**Goal**
Transcribe the items word for word, starting at the line that contains "The width and" and ending with the last item, and leave the pictures out of your answer.

**Given records**
• • •

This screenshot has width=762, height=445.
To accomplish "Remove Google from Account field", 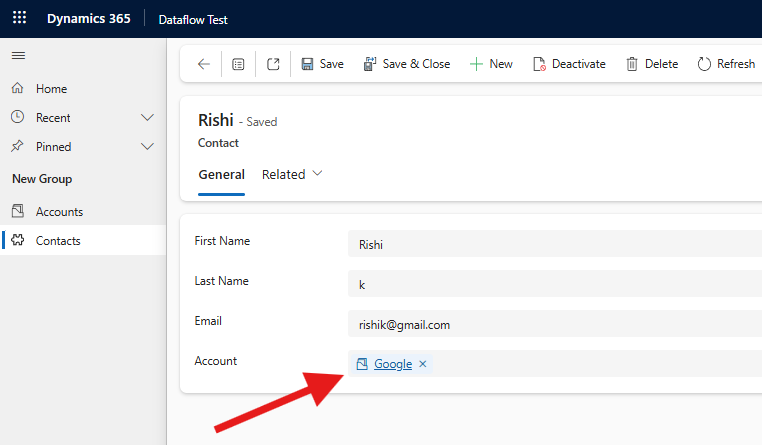I will point(423,364).
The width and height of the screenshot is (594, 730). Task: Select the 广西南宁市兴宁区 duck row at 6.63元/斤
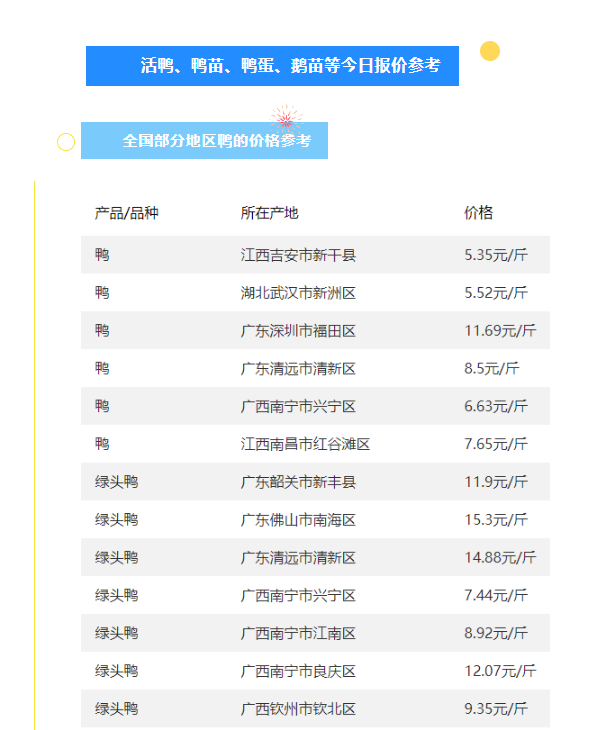[315, 406]
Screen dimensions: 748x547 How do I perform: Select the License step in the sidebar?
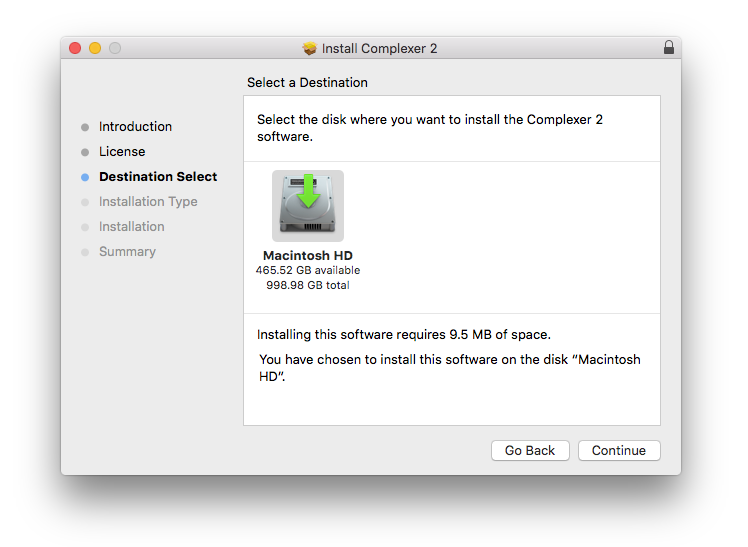(122, 152)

• • •

**Answer to the task**
The width and height of the screenshot is (594, 730). Task: Select the 广西南宁市兴宁区 duck row at 6.63元/斤
[315, 406]
Screen dimensions: 748x547 How do I perform: Select the License step in the sidebar?
(122, 152)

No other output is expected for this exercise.